Start of Block

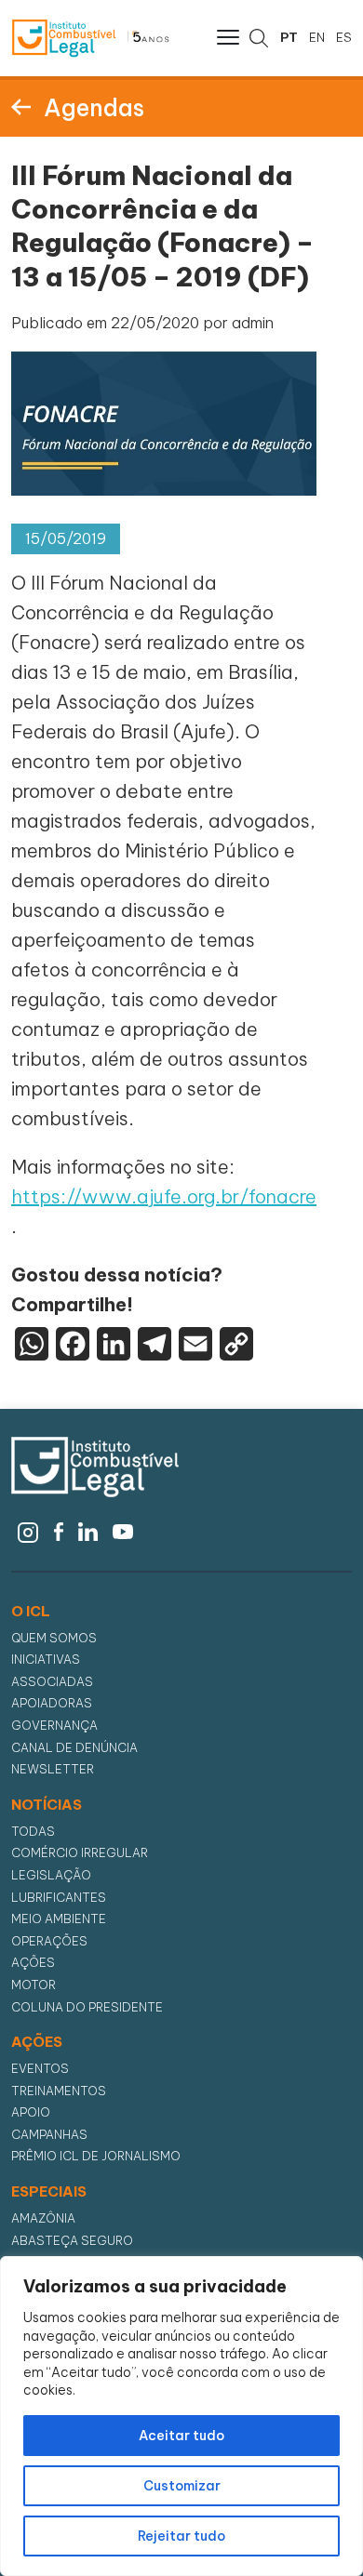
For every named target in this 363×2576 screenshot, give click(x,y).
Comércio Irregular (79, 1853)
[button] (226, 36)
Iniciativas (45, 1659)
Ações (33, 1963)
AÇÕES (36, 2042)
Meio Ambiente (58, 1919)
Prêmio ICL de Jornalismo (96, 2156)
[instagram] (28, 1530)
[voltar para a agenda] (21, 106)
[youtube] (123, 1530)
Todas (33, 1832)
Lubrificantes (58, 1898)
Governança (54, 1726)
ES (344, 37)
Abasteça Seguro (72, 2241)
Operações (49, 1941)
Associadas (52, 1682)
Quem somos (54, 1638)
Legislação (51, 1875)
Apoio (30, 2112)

End of Block

## Exercise description:
Beginning with the line that contains "Ações (33, 1963)", repeat every line through the end of the records and nothing more.

## Response to the task:
Ações (33, 1963)
AÇÕES (36, 2042)
Meio Ambiente (58, 1919)
Prêmio ICL de Jornalismo (96, 2156)
[instagram] (28, 1530)
[voltar para a agenda] (21, 106)
[youtube] (123, 1530)
Todas (33, 1832)
Lubrificantes (58, 1898)
Governança (54, 1726)
ES (344, 37)
Abasteça Seguro (72, 2241)
Operações (49, 1941)
Associadas (52, 1682)
Quem somos (54, 1638)
Legislação (51, 1875)
Apoio (30, 2112)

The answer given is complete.